§ WHAT YOU WILL DO:
Reproduce the issue thread about the math domain error below in full, word for word.

===== TEXT PROVIDED =====

ValueError: math domain error

Here adata is real data from our lab, not the tutorial data. Have been trying to replicate the cluster analysis tutorial. All previous steps work fine. Interestingly, if I remove group '5' from the list of groups it works. Also, this error only happens with the wilcoxon method, not with t-test.

ivirshup commented 5 years ago

This certainly looks strange. Would you mind making a minimal complete example? If you need, here's a useful guide to making one.

falexwolf commented 5 years ago

Sorry, there is a small bug in the wilcoxon method, that might hit sometimes. @a-munoz-rojas, it should be resolved after merging your fix, don't you think so? I'd be happy to move forward as soon as the code-overhead issue around double logarithmization is fixed. Should be very simple. Thank you!

a-munoz-rojas commented 5 years ago

Hi @falexwolf - I think it be resolved with the bug fix, but I'm not entirely sure. I just pushed the changes addressing the code-overhead issue, we can give it a try to see if it fixes it. Otherwise we'd have to take a closer look.

===== LISTED ENTRIES =====

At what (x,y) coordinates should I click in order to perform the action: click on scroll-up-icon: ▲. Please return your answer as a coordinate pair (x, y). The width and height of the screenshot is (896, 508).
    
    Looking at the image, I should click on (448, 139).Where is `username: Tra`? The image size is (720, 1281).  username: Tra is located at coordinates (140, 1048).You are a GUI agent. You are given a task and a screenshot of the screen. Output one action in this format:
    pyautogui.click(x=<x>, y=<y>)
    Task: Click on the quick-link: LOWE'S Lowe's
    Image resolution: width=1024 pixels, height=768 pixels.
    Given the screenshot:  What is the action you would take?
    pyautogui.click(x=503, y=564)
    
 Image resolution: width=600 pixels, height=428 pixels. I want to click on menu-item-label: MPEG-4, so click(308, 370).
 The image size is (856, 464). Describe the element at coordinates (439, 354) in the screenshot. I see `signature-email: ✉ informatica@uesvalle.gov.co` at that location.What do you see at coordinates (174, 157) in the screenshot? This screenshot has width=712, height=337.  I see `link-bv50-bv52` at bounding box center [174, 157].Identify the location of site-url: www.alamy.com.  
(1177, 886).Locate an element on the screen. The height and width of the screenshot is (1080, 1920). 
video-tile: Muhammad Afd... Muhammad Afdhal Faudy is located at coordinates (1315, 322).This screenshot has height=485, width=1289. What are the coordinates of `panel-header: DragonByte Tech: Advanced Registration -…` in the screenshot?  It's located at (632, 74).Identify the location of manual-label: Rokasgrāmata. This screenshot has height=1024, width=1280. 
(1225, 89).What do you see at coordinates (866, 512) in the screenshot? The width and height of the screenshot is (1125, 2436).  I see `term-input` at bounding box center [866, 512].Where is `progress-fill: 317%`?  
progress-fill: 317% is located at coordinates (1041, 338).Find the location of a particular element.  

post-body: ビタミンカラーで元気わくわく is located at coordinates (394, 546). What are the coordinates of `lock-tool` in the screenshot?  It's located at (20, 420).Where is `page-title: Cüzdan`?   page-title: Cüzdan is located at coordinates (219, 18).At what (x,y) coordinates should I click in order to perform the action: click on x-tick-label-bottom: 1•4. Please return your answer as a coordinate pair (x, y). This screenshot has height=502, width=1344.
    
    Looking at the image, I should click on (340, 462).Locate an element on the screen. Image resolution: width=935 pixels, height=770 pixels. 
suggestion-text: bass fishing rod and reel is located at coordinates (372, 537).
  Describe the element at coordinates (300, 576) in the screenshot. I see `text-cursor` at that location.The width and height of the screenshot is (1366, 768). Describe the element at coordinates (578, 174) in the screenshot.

=====

§ SOLUTION TO THE EXERCISE:
ValueError: math domain error

Here adata is real data from our lab, not the tutorial data. Have been trying to replicate the cluster analysis tutorial. All previous steps work fine. Interestingly, if I remove group '5' from the list of groups it works. Also, this error only happens with the wilcoxon method, not with t-test.

ivirshup commented 5 years ago

This certainly looks strange. Would you mind making a minimal complete example? If you need, here's a useful guide to making one.

falexwolf commented 5 years ago

Sorry, there is a small bug in the wilcoxon method, that might hit sometimes. @a-munoz-rojas, it should be resolved after merging your fix, don't you think so? I'd be happy to move forward as soon as the code-overhead issue around double logarithmization is fixed. Should be very simple. Thank you!

a-munoz-rojas commented 5 years ago

Hi @falexwolf - I think it be resolved with the bug fix, but I'm not entirely sure. I just pushed the changes addressing the code-overhead issue, we can give it a try to see if it fixes it. Otherwise we'd have to take a closer look.